Like any new medical device, patient tests are crucial to make sure the bionic eye technology we are developing is safe and effective.
We have completed tests of an early prototype bionic eye device with 24 electrodes. These tests involved three people with retinitis pigmentosa who were implanted with the devices in 2012. These patients participated in tests in Melbourne to help researchers learn about how the brain interprets stimulation of the implant.
We are planning to undertake further patient tests with a new 44-electrode prototype starting in 2015. Funding for this patient testing has now been confirmed.
Participating in tests
In our next round of patient tests we will be testing a fully implantable prototype. To participate in these tests we are specifically seeking people who:
- have retinitis pigmentosa
- have very little or no remaining vision (can only see light and dark, and are not able to see any objects or shapes)
- currently live close to Melbourne, Australia
- are able to commit to close monitoring and regular clinical assessments, training sessions and hospital visits over a number of years
- have the time and patience to commit to scientific research.
You can register your interest in participating by contacting our clinical research team.
Other ways of assisting our clinical team
We are also interested in learning more about retinitis pigmentosa from people who are living with the condition. Our clinicians are evaluating people with profound vision loss due to retinal disease to learn more about the health of residual retinal tissue and to help determine which patients would be suitable for the first tests of the Wide-View prototype.

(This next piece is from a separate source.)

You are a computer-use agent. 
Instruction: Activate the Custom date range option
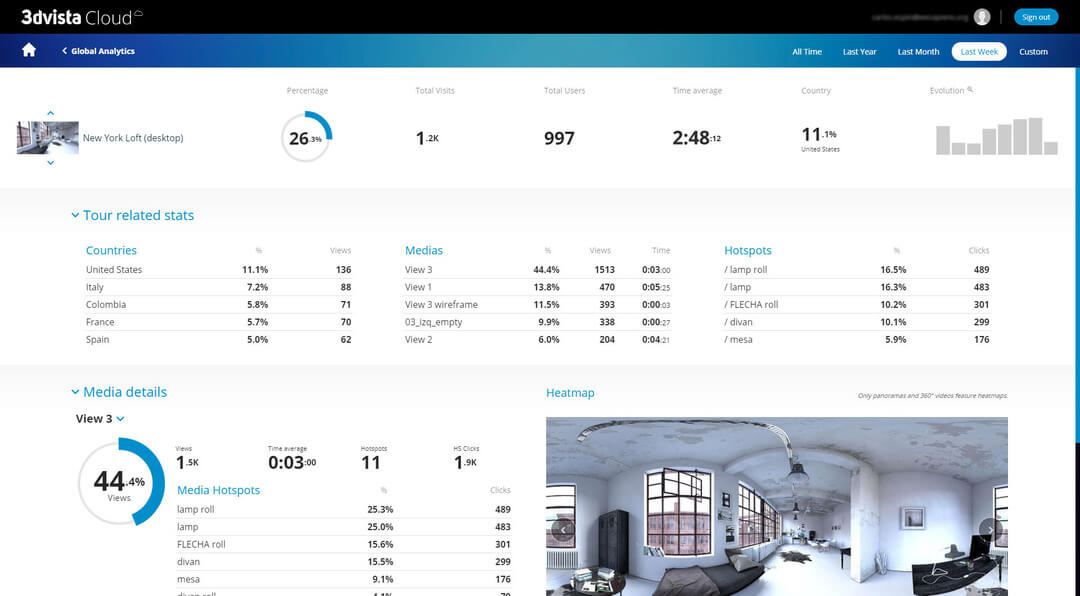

If you would like to register your interest in helping us learn more about retinitis pigmentosa you can contact our clinical research team.
If you are unsure of the cause of your low vision, please speak to your ophthalmologist, doctor or optometrist.
Why retinitis pigmentosa?
The devices we are developing will not be suitable for everyone experiencing vision impairment. Our bionic eye technology relies on a person having a functional optic nerve and a developed visual cortex – patients need to have been able to see in the past for these devices to be of benefit to them.

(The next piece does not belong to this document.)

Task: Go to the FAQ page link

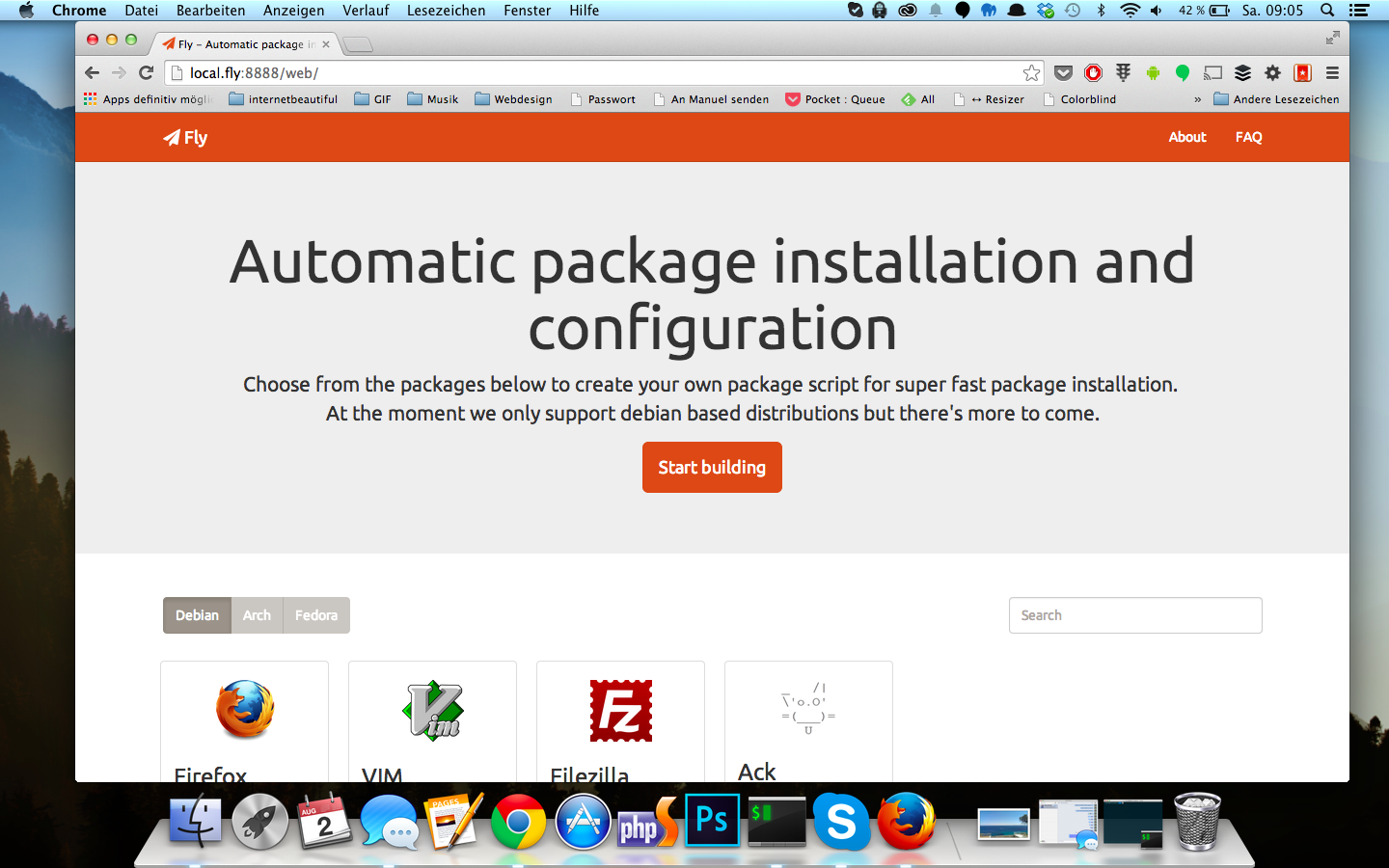Action: (x=1248, y=137)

Because of these requirements we are initially seeking people with degenerative retinal conditions to participate in tests. In the first instance we are seeking people with retinitis pigmentosa. In the future, researchers hope to test the technology with people who have age-related macular degeneration.
Support agencies for blindness and low vision
The bionic vision technology we are developing is only one option for people with vision impairment. The Monash Vision Group is developing a different bionic eye technology that will target other conditions including glaucoma and optic nerve dystrophy.
Further, many Australian organisations can assist with visual aids, occupational therapy, counselling, advocacy and orientation and mobility training for people with low vision.
- Vision Australia is a leading provider of support services for blindness and low vision and now incorporates Seeing Eye Dogs Australia.
- Guide Dogs Australia is another leading provider of orientation and mobility services, as well as being responsible for the training and assignment of guide dogs.
- Retina Australia provides information and support opportunities to people and families affected by retinitis pigmentosa and other retinal dystrophies.
- Blind Citizens Australia is a support and advocacy group for people who are blind and vision impaired.